Alternatively, remove the tuning adapter and the splitter from the setup, temporarily, and, with the BOLT connected directly to your wall outlet, verify whether or not you're able to get Charter to properly activate your CableCARD, so that you can receive any non-SDV channels. Once that's working, then reengage in battle with your tuning adapter.


----------



## three_green (Aug 24, 2004)

Thanks for the help! The tech came out today (on Sunday, no less) to reconnect my directv until they can resolve the issue - hopefully tomorrow. After sleeping on it, he thinks it's the tuning adapter and wants to try another one (although he's already tried three). He mentioned something about some tar files with the adapter. Hopefully they'll get it working tomorrow.

My original purpose of this thread was to determine if I need just one MoCA adapter to stream files and access the Internet from my PC once everything is working. It sound like that's the case and I appreciate everyone's help!


----------



## krkaufman (Nov 25, 2003)

three_green said:


> My original purpose of this thread was to determine if I need just one MoCA adapter to stream files and access the Internet from my PC once everything is working. It sound like that's the case and I appreciate everyone's help!
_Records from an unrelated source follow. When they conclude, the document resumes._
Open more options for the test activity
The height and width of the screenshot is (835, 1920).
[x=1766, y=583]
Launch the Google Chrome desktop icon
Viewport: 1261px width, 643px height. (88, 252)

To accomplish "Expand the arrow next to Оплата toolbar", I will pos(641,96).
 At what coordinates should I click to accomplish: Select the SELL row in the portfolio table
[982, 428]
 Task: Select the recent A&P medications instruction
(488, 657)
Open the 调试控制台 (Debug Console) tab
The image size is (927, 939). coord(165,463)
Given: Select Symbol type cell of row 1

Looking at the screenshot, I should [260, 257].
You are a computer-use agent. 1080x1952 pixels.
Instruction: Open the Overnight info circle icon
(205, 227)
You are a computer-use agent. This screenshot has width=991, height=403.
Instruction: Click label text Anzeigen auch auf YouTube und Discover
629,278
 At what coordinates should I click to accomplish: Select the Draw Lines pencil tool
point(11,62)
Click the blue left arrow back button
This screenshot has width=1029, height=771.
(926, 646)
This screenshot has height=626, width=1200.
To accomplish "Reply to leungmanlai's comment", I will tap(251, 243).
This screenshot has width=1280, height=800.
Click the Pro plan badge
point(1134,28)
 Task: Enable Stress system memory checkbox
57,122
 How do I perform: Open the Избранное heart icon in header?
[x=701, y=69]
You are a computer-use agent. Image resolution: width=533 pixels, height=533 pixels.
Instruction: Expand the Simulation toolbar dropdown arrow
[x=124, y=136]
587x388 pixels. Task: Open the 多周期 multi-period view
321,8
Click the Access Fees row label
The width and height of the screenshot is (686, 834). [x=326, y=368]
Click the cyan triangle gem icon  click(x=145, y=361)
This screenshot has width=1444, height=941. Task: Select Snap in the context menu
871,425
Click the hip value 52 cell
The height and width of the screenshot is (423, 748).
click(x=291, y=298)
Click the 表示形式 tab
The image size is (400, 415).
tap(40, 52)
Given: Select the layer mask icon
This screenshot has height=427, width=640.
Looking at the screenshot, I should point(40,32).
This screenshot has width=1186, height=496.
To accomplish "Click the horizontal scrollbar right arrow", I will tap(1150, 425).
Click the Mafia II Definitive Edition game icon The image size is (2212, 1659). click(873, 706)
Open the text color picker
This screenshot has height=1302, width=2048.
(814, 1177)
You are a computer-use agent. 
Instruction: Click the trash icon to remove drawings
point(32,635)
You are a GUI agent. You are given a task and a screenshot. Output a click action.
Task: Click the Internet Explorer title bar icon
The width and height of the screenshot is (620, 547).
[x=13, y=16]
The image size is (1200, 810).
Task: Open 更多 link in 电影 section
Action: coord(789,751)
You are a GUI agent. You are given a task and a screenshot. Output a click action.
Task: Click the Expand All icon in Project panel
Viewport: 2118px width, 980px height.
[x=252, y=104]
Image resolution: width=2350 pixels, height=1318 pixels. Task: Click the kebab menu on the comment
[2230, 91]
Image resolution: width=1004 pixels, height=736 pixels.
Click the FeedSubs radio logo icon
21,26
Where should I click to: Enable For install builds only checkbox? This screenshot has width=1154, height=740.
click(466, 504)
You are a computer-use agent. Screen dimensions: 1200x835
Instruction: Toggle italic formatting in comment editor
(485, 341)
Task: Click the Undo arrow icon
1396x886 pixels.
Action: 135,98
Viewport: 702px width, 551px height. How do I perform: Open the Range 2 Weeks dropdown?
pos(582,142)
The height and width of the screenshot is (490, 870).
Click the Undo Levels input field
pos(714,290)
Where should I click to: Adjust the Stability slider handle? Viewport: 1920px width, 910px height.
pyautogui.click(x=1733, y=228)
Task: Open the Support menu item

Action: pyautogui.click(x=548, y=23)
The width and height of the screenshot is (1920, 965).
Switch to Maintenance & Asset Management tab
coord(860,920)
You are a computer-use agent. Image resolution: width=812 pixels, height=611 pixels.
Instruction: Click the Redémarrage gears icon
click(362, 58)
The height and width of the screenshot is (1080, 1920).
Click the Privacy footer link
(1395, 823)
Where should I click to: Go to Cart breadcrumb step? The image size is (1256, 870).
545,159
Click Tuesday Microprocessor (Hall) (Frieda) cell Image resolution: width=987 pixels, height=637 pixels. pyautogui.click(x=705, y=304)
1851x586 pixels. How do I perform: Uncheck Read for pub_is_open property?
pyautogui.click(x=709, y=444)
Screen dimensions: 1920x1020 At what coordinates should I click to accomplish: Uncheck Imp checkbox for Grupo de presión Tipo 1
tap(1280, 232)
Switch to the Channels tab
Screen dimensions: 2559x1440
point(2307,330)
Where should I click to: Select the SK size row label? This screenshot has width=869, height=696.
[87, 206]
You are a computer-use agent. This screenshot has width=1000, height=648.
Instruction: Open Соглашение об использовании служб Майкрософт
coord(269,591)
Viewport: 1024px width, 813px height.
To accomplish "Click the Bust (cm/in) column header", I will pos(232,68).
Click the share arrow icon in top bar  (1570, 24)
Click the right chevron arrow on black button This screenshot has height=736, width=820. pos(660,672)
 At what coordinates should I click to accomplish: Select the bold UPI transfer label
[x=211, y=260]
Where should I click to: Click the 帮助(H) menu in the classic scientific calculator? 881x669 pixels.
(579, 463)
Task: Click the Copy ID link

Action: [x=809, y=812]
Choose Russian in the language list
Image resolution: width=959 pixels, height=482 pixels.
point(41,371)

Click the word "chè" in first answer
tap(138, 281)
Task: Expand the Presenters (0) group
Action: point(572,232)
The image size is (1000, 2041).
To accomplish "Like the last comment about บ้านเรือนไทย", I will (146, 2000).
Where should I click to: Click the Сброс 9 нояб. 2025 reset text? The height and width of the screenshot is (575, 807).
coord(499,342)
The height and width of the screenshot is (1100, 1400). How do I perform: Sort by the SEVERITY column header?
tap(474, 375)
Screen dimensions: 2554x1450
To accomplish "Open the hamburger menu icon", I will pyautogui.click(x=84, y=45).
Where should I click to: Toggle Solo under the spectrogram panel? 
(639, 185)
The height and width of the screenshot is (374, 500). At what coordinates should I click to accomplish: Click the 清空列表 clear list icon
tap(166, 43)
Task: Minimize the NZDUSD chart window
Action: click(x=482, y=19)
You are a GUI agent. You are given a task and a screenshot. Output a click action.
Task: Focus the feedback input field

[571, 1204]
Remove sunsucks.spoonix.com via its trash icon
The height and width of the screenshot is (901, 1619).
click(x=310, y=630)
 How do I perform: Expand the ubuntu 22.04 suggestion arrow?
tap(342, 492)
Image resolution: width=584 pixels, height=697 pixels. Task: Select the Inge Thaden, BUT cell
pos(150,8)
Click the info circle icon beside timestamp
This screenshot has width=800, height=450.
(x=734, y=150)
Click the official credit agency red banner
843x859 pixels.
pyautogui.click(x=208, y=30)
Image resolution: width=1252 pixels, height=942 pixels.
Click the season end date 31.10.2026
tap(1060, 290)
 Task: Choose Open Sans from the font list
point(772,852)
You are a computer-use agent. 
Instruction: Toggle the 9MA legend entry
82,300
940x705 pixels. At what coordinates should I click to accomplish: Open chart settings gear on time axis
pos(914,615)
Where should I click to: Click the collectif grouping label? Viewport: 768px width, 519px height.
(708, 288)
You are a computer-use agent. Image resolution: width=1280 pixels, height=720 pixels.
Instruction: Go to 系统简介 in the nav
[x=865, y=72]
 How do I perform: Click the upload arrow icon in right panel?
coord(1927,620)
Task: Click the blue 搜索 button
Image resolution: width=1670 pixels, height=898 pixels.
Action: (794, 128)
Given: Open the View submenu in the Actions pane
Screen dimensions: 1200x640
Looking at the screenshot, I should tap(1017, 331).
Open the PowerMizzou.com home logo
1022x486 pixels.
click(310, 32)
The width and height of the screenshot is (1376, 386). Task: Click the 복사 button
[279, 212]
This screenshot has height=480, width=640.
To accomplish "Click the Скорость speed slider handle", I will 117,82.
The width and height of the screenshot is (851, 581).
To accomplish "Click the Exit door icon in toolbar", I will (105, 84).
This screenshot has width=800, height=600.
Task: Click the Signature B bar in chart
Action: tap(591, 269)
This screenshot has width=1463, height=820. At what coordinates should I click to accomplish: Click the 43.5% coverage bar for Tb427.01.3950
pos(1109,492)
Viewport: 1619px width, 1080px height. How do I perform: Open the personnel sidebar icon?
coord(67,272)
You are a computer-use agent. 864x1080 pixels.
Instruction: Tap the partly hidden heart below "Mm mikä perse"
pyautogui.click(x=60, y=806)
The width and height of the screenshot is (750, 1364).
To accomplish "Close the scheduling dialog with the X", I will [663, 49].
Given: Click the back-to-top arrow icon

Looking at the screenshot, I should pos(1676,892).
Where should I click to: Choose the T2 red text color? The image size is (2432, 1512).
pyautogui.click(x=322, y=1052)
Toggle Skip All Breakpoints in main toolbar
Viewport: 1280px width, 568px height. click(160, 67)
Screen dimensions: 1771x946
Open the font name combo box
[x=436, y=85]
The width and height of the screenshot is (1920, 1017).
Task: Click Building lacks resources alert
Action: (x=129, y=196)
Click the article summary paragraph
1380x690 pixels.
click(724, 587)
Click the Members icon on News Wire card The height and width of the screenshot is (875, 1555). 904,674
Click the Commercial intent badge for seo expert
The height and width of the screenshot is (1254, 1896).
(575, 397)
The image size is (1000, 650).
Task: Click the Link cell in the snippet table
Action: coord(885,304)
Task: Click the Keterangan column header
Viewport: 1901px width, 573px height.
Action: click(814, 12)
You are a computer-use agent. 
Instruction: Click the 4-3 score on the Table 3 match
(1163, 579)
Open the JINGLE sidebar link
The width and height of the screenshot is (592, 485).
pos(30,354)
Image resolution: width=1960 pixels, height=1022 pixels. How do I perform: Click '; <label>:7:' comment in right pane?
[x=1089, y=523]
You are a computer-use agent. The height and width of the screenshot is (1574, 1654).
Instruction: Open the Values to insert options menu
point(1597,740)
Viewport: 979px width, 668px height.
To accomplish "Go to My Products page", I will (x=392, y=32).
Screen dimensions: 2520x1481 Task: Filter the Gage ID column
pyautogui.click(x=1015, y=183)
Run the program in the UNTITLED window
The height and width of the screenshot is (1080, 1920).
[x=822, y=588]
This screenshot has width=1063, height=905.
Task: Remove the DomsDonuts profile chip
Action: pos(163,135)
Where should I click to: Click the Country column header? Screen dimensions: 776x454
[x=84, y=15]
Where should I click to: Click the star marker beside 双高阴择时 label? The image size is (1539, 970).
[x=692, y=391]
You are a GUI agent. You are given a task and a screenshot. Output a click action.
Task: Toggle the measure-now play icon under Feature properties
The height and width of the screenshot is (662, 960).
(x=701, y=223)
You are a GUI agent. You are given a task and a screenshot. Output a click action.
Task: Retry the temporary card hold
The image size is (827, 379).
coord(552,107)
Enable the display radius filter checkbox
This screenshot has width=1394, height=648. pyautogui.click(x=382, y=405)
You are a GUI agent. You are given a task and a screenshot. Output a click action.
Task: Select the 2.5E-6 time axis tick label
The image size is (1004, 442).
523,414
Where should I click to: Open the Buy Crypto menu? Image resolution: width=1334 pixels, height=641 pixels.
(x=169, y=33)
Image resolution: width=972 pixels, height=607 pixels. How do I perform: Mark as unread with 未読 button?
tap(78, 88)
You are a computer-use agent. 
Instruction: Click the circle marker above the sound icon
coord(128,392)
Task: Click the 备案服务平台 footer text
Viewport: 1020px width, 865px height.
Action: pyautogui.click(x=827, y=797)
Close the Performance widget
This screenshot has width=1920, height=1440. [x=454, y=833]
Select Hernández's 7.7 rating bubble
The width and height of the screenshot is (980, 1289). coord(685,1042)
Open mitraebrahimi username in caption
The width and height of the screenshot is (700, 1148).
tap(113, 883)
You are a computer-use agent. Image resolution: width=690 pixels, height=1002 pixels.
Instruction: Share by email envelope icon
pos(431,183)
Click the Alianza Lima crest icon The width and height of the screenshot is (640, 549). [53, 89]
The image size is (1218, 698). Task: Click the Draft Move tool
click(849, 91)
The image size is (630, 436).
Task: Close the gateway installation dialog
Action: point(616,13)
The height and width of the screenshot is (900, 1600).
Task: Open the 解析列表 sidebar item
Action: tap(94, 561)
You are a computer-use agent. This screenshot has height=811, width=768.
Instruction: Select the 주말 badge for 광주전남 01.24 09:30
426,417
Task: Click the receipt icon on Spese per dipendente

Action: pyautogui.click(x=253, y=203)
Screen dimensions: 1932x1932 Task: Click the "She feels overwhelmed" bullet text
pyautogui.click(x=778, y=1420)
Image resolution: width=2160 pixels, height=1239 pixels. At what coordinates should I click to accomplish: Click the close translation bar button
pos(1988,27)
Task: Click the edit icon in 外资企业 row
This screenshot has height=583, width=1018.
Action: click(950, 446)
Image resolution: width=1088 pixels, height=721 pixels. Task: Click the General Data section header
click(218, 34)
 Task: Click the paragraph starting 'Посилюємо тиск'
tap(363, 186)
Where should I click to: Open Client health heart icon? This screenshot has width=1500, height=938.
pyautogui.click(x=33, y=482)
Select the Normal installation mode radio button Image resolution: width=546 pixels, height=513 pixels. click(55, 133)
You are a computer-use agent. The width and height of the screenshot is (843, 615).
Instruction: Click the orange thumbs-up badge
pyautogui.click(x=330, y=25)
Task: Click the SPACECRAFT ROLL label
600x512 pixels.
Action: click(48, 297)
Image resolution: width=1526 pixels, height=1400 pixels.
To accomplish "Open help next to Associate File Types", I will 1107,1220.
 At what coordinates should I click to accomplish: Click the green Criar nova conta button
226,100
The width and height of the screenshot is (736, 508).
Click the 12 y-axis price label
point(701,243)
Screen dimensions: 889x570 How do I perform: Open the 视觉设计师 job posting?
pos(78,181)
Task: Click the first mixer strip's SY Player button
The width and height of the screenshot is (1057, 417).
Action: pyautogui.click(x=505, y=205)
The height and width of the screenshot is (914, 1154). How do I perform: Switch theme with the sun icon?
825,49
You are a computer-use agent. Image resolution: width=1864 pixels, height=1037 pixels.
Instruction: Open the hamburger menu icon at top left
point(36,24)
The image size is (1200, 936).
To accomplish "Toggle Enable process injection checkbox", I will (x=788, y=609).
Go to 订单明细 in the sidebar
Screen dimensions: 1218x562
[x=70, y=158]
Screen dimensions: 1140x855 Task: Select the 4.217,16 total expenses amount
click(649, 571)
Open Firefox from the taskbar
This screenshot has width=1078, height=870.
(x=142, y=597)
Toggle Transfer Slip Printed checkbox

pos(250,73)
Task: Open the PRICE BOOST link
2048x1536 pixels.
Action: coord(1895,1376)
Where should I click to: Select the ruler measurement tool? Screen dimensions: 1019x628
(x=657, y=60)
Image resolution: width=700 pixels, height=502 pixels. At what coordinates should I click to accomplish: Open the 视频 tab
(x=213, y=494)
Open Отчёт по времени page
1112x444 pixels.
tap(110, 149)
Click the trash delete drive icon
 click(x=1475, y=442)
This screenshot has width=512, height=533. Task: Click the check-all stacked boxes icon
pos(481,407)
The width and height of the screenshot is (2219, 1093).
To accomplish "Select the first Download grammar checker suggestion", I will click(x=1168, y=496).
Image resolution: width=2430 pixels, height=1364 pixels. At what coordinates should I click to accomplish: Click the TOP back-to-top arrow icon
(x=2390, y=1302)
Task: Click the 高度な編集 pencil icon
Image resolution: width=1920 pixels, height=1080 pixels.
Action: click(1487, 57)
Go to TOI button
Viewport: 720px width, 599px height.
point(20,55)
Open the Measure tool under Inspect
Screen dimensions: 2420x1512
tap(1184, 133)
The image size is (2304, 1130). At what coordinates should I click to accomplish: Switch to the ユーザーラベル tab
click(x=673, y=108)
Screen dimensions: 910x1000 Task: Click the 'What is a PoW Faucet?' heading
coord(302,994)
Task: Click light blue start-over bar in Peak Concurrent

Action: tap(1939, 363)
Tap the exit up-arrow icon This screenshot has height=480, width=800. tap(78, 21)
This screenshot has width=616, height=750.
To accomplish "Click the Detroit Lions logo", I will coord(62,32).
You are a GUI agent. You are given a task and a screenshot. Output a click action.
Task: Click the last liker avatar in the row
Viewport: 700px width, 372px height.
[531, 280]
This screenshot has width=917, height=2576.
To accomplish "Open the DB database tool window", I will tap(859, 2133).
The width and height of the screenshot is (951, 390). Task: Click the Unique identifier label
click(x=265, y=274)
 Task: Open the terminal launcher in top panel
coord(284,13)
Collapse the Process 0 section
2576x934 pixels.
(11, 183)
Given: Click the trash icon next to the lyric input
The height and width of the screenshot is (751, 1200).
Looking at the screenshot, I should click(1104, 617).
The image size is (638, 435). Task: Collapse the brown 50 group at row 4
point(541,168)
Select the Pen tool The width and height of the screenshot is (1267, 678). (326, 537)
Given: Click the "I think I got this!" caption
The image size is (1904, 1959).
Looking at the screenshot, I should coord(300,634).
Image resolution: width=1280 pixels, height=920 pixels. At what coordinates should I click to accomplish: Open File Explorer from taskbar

Heh, I'd been holding-off on that aspect. My apologies.

There isn't much to add beyond what fcfc2 offered (per usual), but I'll try to find something (per usual).

...

I'll leave the value judgement to you (i.e. relative LAN segment speed bumps vs Internet speed vs cost), but you might benefit from reviewing this recent post, here, discussing effective throughput for a variety of MoCA adapters. The 'gist is that you'll want to look under the covers to determine what the adapters are actually capable of based on the MoCA standard and type of Ethernet port used. And you'll also want to consider the MoCA standard and effective throughput of your MoCA bridge when selecting MoCA adapters for your remote coax wall outlets. (e.g. buying MoCA 2.0 adapters for your rooms wouldn't make a lot of sense for a home with a Roamio Plus bridging MoCA traffic)

As one example, I'm still trying to determine whether the BOLT's MoCA bridge is standard MoCA 2.0 (400+Mbps) or "enhanced"/"bonded" 2.0 (800+Mbps). Based on what I've read, it appears to be only a standard MoCA 2.0 bridge; therefore, if you're considering using the BOLT as your MoCA bridge, using a "bonded"/"enhanced" MoCA 2.0 adapter at a remote coax outlet would be overkill.

One last note... when comparing MoCA adapters to network segment and NIC speeds, it's the MAC or data rate value listed for a MoCA adapter that you're interested in, not the PHY rate. (link) But again, make sure they're not overstating the data rate relative to the Ethernet standard used for the built-in jack. (see also MoCA 2.0 specs, here)

p.s. See also this post, here, comparing MoCA and Ethernet data rates.


----------